# Thermometer



## Chefmjg4635 (Aug 12, 2021)

I am looking at getting a new meat thermometer. Since ny char broil wants to read 200 degrees, when its bot even in the meat. Would like to get a Bluetooth thermometer. Any suggestions on a good one
                           Mike


----------



## SmokinEdge (Aug 12, 2021)

Ink bird is a sponsor here. They make quality therms.


----------



## bigfurmn (Aug 12, 2021)

Go one step further... Inkbird wifi thermometer. Check the temp of meat even when you have to run up the road for last minute items. Had mine almost a year. I love it.
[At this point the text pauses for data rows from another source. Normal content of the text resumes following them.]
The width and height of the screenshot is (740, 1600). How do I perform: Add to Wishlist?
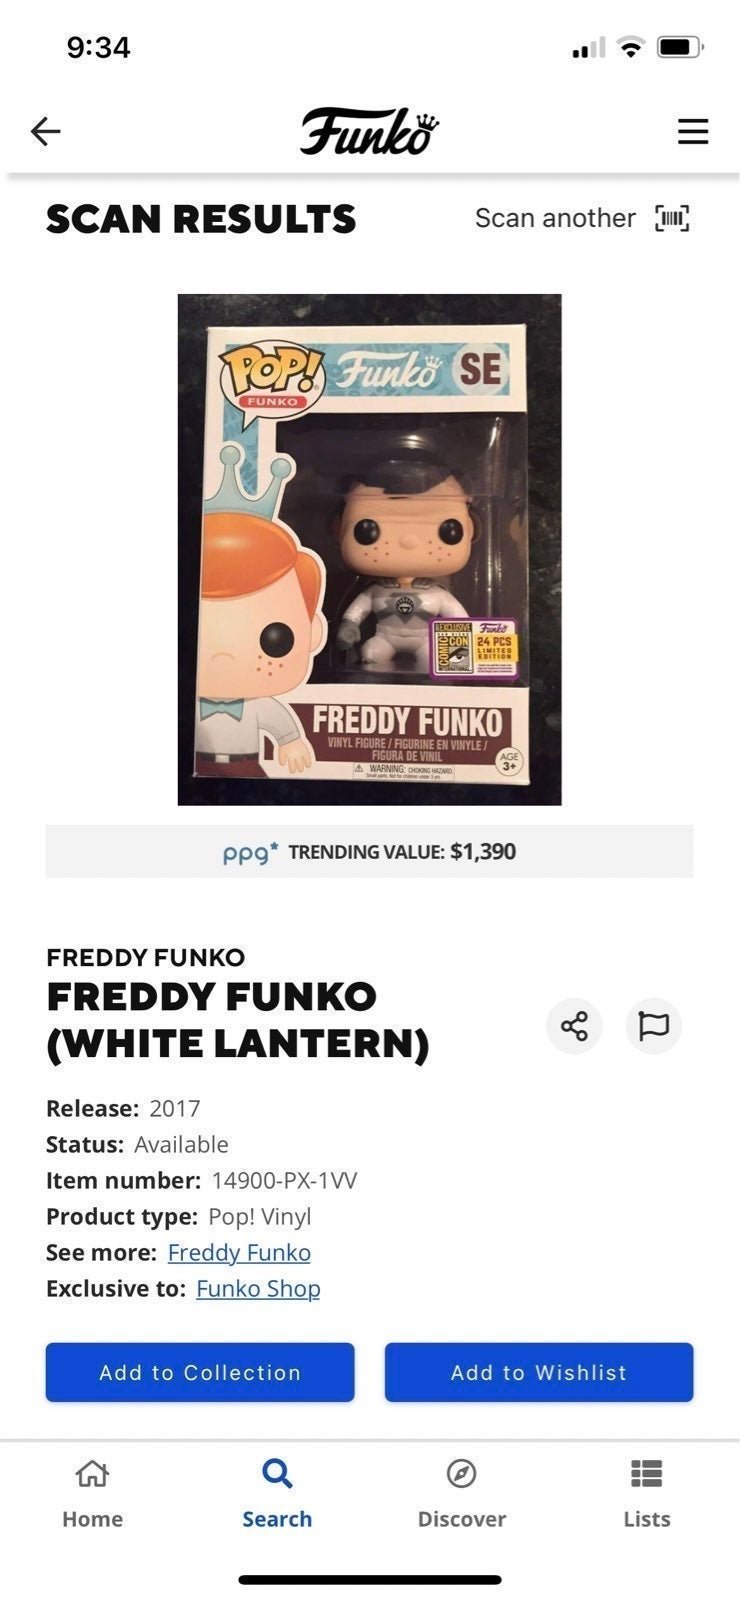[x=539, y=1372]
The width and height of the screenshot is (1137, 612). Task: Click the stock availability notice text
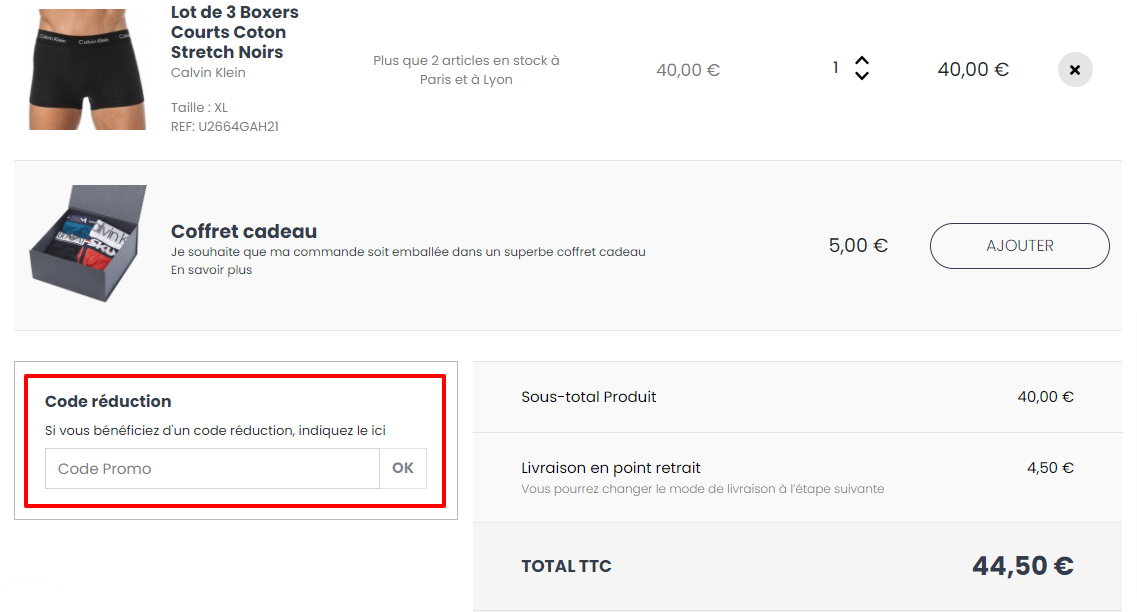(466, 70)
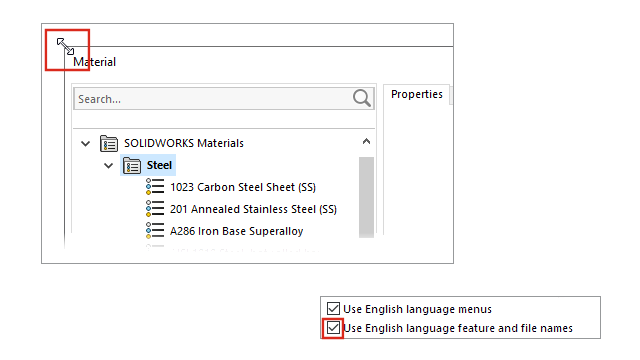The width and height of the screenshot is (640, 360).
Task: Select A286 Iron Base Superalloy
Action: tap(237, 231)
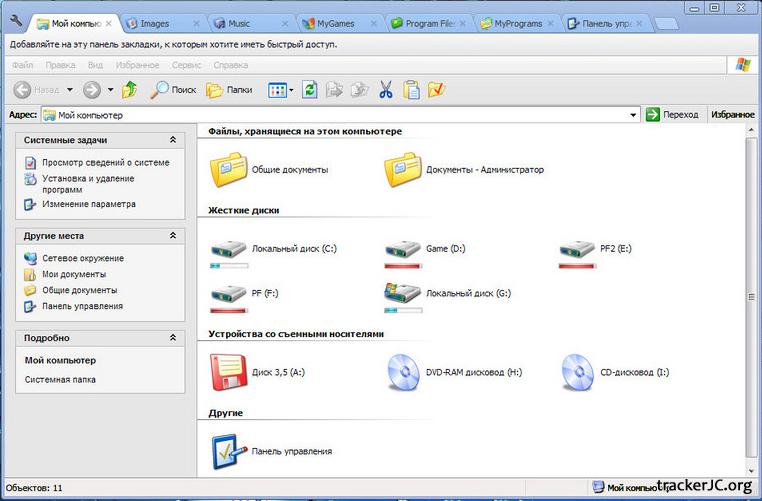Click the scissors Cut icon
Screen dimensions: 762x501
(386, 90)

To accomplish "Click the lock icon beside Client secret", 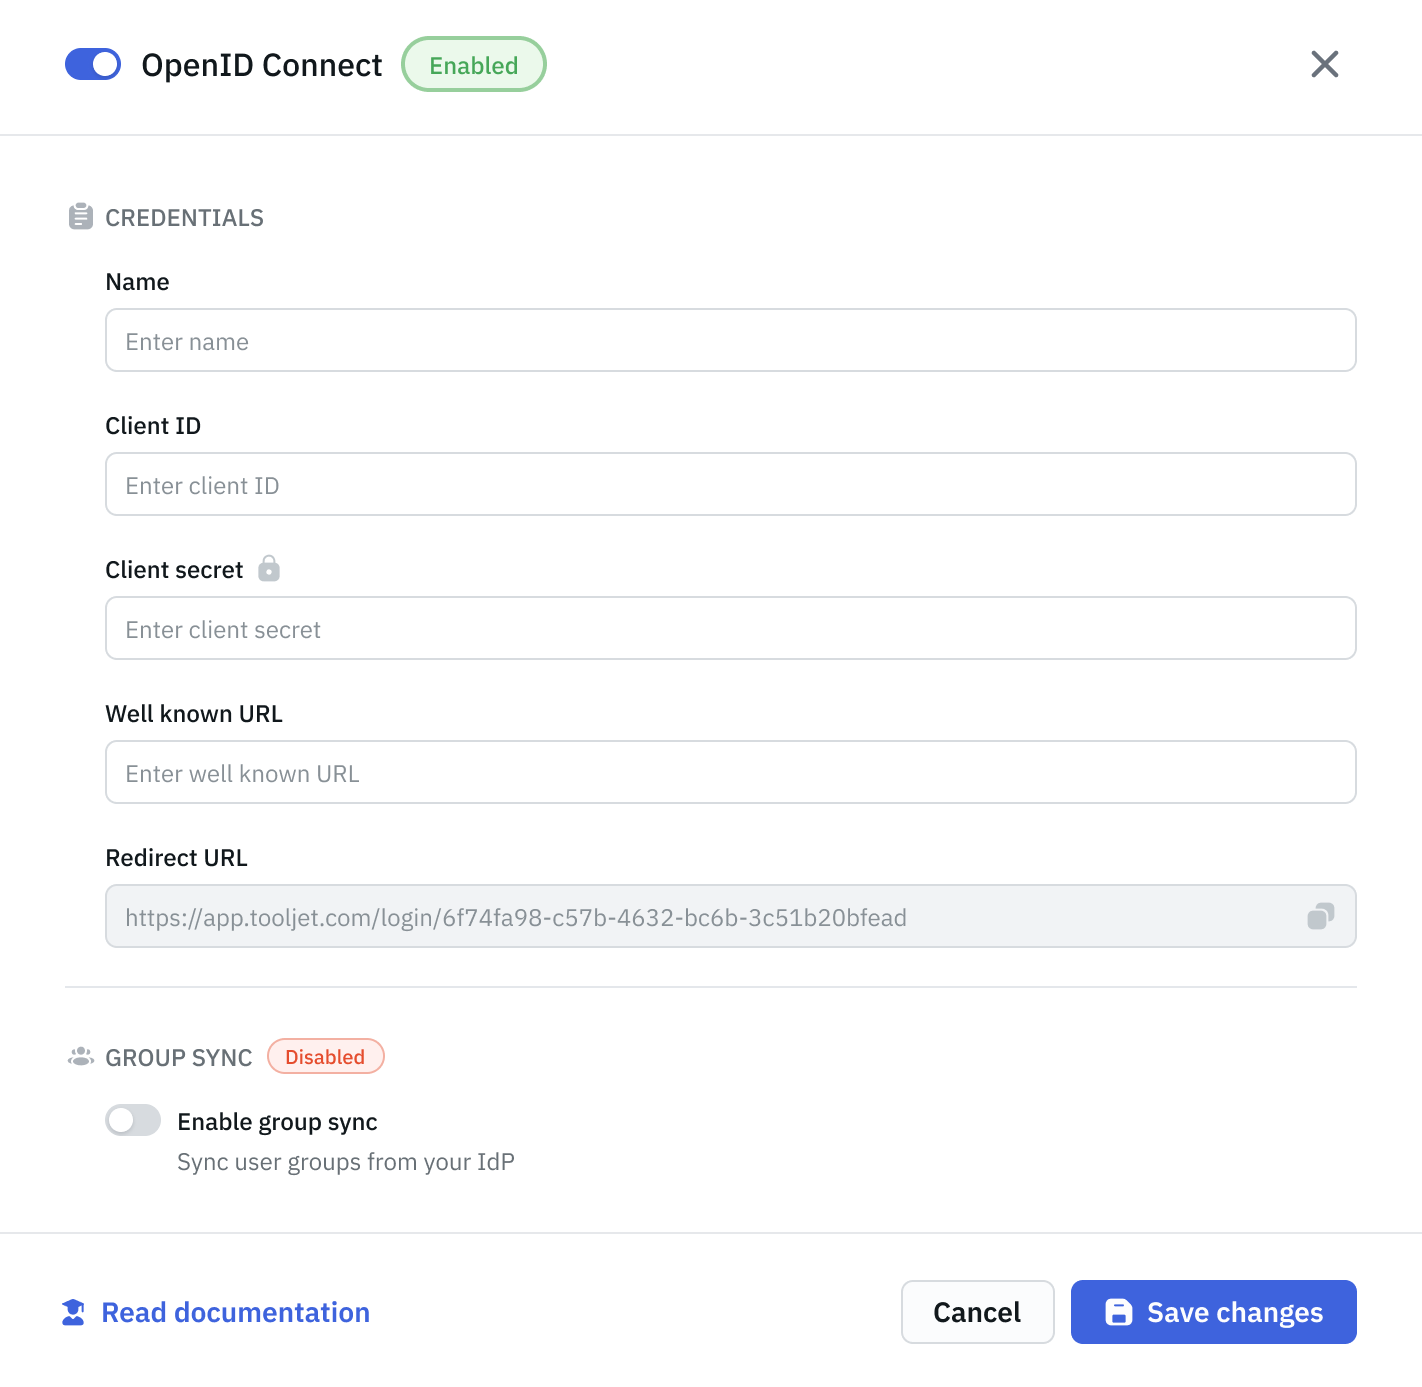I will [268, 569].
Also check with Miya (Inkbird on here) in a direct message, she might have a coupon code for you!


----------



## chef jimmyj (Aug 13, 2021)

This seems like a good deal...JJ






						Hi there, I'd like to share the Bluetooth Grill BBQ Meat Thermometer & Instant Read Thermometer IHT-1P with you.
					

Key features: 1. Bluetooth Control & Instant Read 2. The BBQ digital thermometer IBT-4XS (Temp Range：32° F ~ 572 ° F )and Instant Read Thermometer IHT-1P （ Temp Range：-58℉ ~ 572℉）. Calibration from-5℉~5℉ with high accuracy ± 1℃/±2℉ & Temp range of -58℉ ~ 572℉. 3. The Bluetooth smoker thermometer...




					www.smokingmeatforums.com


----------



## Kaug23 (Aug 13, 2021)

Inkbird WIFI definitely.   My first brisket, I was watching it like a hawk while driving my wife to Costco. Got back to the house as it reached 205, not a minute to spare.


----------